Storytime – Cultivating a Creative Environment

I recently spent the evening with a group of close friends around a bonfire in my backyard. Our time together began early and it ended late. To be honest, none of us noticed the time slip by because we were so engaged with one another in taking turns telling stories and listening to stories.

There is something about a good story that we all love. It is the language of our souls. Our culture is a culture of storytellers. Whether it is in the movies we watch, the books we read or the music we listen to, they are all marked by stirring tales that make us laugh and that make us cry.

The Church has the greatest story ever told to convey to a world that needs to hear it. However, I fear that in worship experiences all over the world, this story is being told with such boredom, irrelevance and disconnect that it is falling on deaf ears.

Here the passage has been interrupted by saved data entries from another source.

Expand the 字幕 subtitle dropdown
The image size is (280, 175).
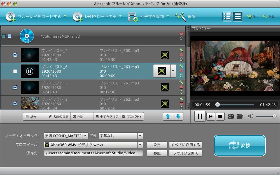140,136
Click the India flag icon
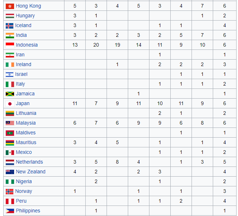Image resolution: width=238 pixels, height=216 pixels. pyautogui.click(x=10, y=35)
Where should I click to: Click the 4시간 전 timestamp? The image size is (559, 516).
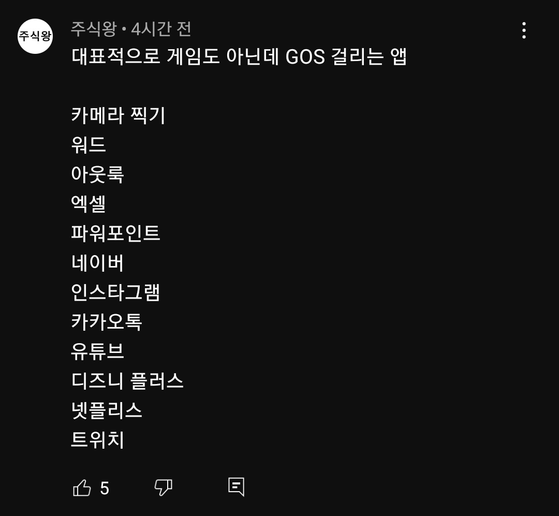click(161, 29)
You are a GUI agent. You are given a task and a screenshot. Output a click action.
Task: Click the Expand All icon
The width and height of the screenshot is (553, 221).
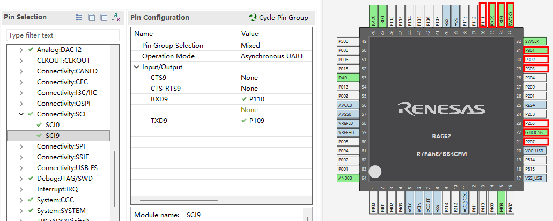pos(92,18)
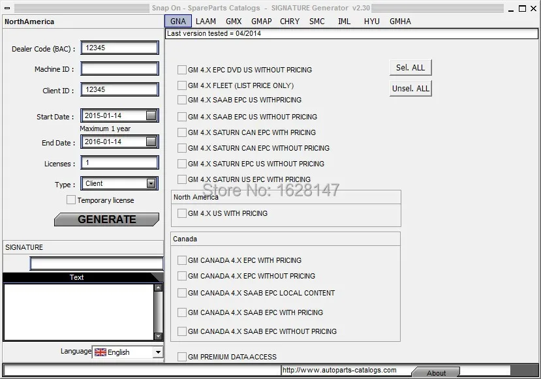Enable GM 4.X US WITH PRICING option
Image resolution: width=541 pixels, height=379 pixels.
click(182, 213)
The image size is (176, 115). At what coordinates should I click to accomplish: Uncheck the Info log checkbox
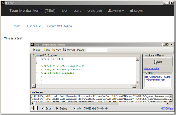pos(74,108)
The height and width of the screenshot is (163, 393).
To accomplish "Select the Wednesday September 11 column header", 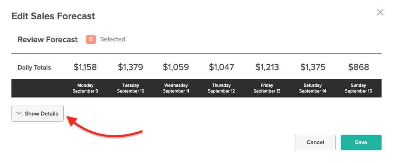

We must rediscover the storytelling skills that Jesus displays within the Gospels to once again awaken a love for God and his Kingdom. There is a common theme throughout Matthew, Mark, Luke and John that becomes evident as Jesus travels from town to town. Wherever He goes, crowds follow Him. Each time He finds himself surrounded; he begins to share with them deep spiritual truth using parables.

Parable: a simple, yet profound, story that is used to illustrate a spiritual truth

We have modern day parables that we are very familiar with. From The Boy Of Cried Wolf to The Tortoise And The Hare, these stories teach important morals about the value of honesty and the importance of determination.  Jesus’ preferred way of preaching and teaching was by the use of stories just like these.

He told a story about a wayward son who finally comes home and is met by a father full of grace, a sheep who gets lost and a shepherd who risks everything to find it and a treasure that is discovered in a field and is worth whatever it would cost someone to have.

These parables that Jesus tells are instruments of transformation that don’t just appeal to our minds, they appeal to our hearts. Jesus is a master storyteller and He is our model to follow as we communicate the good news of Jesus within our churches.

There are four simple ways that you can become a better communicator by implementing stories into your preaching and teaching:


Some of the best stories you can tell to illustrate timeless truths come from your own life experience. Make it a point to take adventures, proactively seek fun, enter into suffering and sacrificially serve others. Pay attention to your life and capture the many ways the Gospel is put on display in your every day life.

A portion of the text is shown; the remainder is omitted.